心の雑草

「げ」と申します。心の雑草を抜いては肥料に変えていくブログ。

「スノーピアサー」 感想

本日2本目の映画は「スノーピアサー」。一日2本観るとさすがに疲れるね。


f:id:hiza10ji:20140219162526j:plain


これはかなり面白い作品でございましたよ。メッセージ性の強い、考えさせられる作品だった本作。


人という人種の咎、そして列車内という閉鎖空間でのサスペンスアクション、ストーリーの伏線、そして黒幕……。
撃オススメです。

あらすじ……というか世界観

2014年、人類は地球温暖化を人工的に止めるため、「CWー7」という冷却剤を世界中の空から散布した。
結果は地球全体の急激な超氷河期化。全ての生命体は死に絶えた。北斗の拳より酷い被害だと思う。

ただそうなることを見越していた男が一人いた。
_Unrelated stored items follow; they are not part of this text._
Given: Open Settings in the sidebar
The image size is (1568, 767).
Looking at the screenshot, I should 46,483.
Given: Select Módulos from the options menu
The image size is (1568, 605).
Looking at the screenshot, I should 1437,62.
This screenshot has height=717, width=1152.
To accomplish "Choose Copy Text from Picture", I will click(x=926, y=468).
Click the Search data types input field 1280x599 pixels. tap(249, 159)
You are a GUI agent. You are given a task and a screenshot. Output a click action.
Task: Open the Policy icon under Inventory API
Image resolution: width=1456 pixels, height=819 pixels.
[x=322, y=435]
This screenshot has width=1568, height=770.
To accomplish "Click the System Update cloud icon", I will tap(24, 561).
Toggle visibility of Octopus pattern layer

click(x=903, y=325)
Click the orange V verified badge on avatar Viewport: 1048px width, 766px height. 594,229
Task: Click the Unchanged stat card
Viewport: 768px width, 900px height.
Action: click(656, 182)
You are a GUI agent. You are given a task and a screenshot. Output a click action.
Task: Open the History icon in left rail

ウィルフォード産業のトップ、ウィルフォードその人である。
彼は永久に動き続けるエンジン、その中だけで水や食料、それどころか麻薬のようなものまで時給自足が可能な列車と、それを走らせる線路を構築した。

「CWー7」散布の直後、ウィルフォードの予想通りになった地球。金持ち、普通の運賃を払える者、無銭乗車の者。大きく分けてこの3種の人類を、それぞれ前列、真ん中、最後尾地帯に振り分けて乗り込ませた。

2031年。凍土を突き破り、一年をかけて地球を一周する人類最後の生存列車「スノーピアサー」が走り出して17年。
先の車両に住む人々に監視され、刃向かえばいとも簡単に殺される。そんな人権など意味を持たない最後尾で17年間生きてきた男、カーティス。
完全なる上下社会であるこの列車の中で、彼は最後尾の虐げられた者たちをまとめ、クーデターを起こそうとしていた……。


感想とかいろいろ

時間的には少し長く感じるような作品。
なんだけど、観終わったあとに思うのは「これだけのメッセージ性とか要素を詰め込んだのだからこのくらいはあるか」ってな具合。


実はカーティスは物凄い闇を抱えていて、それでずっと「俺はリーダーにはなれない」とか言いながらゴネるんだが、最後尾車輌の長老的存在のギリアムが「お前しかいない」と言い続ける。
実はこれも伏線だったりして、終盤のいろんな謎が解けていくのが本当にアドレナリン。


カーティスの過去、彼に従う若き青年エドガーの出生、カーティスを導く老人ギリアムの腕が失われた理由、列車のセキュリティプログラマーである麻薬中毒の男の真実、前列車両が最後尾から子供を連れ去るワケ、そして列車の主ウィルフォードの思惑……。

明かされなかったのは「このエンジン、何が燃料で動いてるの?」くらいのもので、たっぷり敷かれた物語のレールは、互いに絡み合いながら一つの終着駅にたどり着く。
列車だけに。

……うまいこと言った風にドヤってみました。



物語としては「乗ったら出ることができないノアの方舟」っていう感じ。

それは生物は繁殖はするが、それを養うだけの大地は存在しないということを意味する。


作中のカーティスは絶望の中で闘い続けるが、最後に残されたのは小さな小さな希望。


繰り返しになるが、色々と考えさせられるいい作品だった。